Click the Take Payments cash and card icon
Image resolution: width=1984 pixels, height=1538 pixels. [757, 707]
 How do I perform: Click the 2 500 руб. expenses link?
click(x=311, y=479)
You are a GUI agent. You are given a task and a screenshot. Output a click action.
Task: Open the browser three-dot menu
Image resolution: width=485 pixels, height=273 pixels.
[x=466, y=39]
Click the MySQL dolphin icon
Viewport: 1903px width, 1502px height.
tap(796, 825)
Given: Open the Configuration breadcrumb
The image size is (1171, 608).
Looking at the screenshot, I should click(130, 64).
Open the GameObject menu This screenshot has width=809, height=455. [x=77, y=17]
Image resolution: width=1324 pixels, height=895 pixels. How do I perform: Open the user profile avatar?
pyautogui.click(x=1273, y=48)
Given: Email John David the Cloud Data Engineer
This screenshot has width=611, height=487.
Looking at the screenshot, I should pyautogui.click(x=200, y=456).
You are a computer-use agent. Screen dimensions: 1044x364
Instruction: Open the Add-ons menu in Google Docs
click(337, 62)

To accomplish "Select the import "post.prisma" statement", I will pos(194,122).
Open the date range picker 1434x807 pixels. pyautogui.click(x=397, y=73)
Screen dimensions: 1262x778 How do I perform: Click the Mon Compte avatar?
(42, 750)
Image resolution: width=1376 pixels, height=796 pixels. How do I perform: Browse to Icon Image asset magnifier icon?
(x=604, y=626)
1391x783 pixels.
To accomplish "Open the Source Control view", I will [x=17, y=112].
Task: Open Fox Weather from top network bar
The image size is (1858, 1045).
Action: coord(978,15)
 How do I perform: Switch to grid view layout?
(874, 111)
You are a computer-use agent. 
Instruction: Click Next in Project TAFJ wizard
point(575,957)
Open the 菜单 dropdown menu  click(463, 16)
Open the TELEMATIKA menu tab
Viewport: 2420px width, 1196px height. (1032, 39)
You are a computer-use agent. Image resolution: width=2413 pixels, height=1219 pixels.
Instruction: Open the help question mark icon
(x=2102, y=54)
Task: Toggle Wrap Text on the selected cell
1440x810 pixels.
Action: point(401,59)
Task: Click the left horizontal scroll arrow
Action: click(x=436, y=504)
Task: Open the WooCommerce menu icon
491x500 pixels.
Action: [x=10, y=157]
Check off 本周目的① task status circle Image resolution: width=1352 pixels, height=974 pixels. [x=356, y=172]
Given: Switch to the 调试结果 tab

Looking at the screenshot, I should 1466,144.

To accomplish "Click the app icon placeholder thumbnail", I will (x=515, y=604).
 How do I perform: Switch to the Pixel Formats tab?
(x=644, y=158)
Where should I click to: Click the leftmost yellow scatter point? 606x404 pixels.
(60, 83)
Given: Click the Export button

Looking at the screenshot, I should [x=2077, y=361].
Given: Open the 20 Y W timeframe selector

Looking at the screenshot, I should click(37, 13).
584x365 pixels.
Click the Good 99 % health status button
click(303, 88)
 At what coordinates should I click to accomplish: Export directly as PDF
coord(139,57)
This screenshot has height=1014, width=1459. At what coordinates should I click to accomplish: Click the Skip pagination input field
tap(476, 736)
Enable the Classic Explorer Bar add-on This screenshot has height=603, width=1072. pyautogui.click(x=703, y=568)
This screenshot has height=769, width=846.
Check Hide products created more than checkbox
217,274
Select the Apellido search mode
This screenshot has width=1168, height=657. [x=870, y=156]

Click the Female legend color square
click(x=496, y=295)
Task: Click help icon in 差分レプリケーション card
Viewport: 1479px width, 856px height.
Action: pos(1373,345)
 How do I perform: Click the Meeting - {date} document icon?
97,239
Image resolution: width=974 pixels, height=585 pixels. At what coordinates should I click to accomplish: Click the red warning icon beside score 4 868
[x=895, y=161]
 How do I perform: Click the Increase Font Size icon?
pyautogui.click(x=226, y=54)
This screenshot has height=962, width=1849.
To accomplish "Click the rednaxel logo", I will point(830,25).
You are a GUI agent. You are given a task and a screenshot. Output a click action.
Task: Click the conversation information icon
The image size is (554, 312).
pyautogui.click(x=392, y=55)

|---|

Exercise description:
Exactly as they stand, repeat all the records.

Result of the exercise:
Click the Take Payments cash and card icon
Image resolution: width=1984 pixels, height=1538 pixels. [757, 707]
 How do I perform: Click the 2 500 руб. expenses link?
click(x=311, y=479)
You are a GUI agent. You are given a task and a screenshot. Output a click action.
Task: Open the browser three-dot menu
Image resolution: width=485 pixels, height=273 pixels.
[x=466, y=39]
Click the MySQL dolphin icon
Viewport: 1903px width, 1502px height.
tap(796, 825)
Given: Open the Configuration breadcrumb
The image size is (1171, 608).
Looking at the screenshot, I should click(130, 64).
Open the GameObject menu This screenshot has width=809, height=455. [x=77, y=17]
Image resolution: width=1324 pixels, height=895 pixels. How do I perform: Open the user profile avatar?
pyautogui.click(x=1273, y=48)
Given: Email John David the Cloud Data Engineer
This screenshot has width=611, height=487.
Looking at the screenshot, I should pyautogui.click(x=200, y=456).
You are a computer-use agent. Screen dimensions: 1044x364
Instruction: Open the Add-ons menu in Google Docs
click(337, 62)

To accomplish "Select the import "post.prisma" statement", I will pos(194,122).
Open the date range picker 1434x807 pixels. pyautogui.click(x=397, y=73)
Screen dimensions: 1262x778 How do I perform: Click the Mon Compte avatar?
(42, 750)
Image resolution: width=1376 pixels, height=796 pixels. How do I perform: Browse to Icon Image asset magnifier icon?
(x=604, y=626)
1391x783 pixels.
To accomplish "Open the Source Control view", I will [x=17, y=112].
Task: Open Fox Weather from top network bar
The image size is (1858, 1045).
Action: coord(978,15)
 How do I perform: Switch to grid view layout?
(874, 111)
You are a computer-use agent. 
Instruction: Click Next in Project TAFJ wizard
point(575,957)
Open the 菜单 dropdown menu  click(463, 16)
Open the TELEMATIKA menu tab
Viewport: 2420px width, 1196px height. (1032, 39)
You are a computer-use agent. Image resolution: width=2413 pixels, height=1219 pixels.
Instruction: Open the help question mark icon
(x=2102, y=54)
Task: Toggle Wrap Text on the selected cell
1440x810 pixels.
Action: point(401,59)
Task: Click the left horizontal scroll arrow
Action: click(x=436, y=504)
Task: Open the WooCommerce menu icon
491x500 pixels.
Action: [x=10, y=157]
Check off 本周目的① task status circle Image resolution: width=1352 pixels, height=974 pixels. [x=356, y=172]
Given: Switch to the 调试结果 tab

Looking at the screenshot, I should 1466,144.

To accomplish "Click the app icon placeholder thumbnail", I will (x=515, y=604).
 How do I perform: Switch to the Pixel Formats tab?
(x=644, y=158)
Where should I click to: Click the leftmost yellow scatter point? 606x404 pixels.
(60, 83)
Given: Click the Export button

Looking at the screenshot, I should [x=2077, y=361].
Given: Open the 20 Y W timeframe selector

Looking at the screenshot, I should click(37, 13).
584x365 pixels.
Click the Good 99 % health status button
click(303, 88)
 At what coordinates should I click to accomplish: Export directly as PDF
coord(139,57)
This screenshot has height=1014, width=1459. At what coordinates should I click to accomplish: Click the Skip pagination input field
tap(476, 736)
Enable the Classic Explorer Bar add-on This screenshot has height=603, width=1072. pyautogui.click(x=703, y=568)
This screenshot has height=769, width=846.
Check Hide products created more than checkbox
217,274
Select the Apellido search mode
This screenshot has width=1168, height=657. [x=870, y=156]

Click the Female legend color square
click(x=496, y=295)
Task: Click help icon in 差分レプリケーション card
Viewport: 1479px width, 856px height.
Action: pos(1373,345)
 How do I perform: Click the Meeting - {date} document icon?
97,239
Image resolution: width=974 pixels, height=585 pixels. At what coordinates should I click to accomplish: Click the red warning icon beside score 4 868
[x=895, y=161]
 How do I perform: Click the Increase Font Size icon?
pyautogui.click(x=226, y=54)
This screenshot has height=962, width=1849.
To accomplish "Click the rednaxel logo", I will point(830,25).
You are a GUI agent. You are given a task and a screenshot. Output a click action.
Task: Click the conversation information icon
The image size is (554, 312).
pyautogui.click(x=392, y=55)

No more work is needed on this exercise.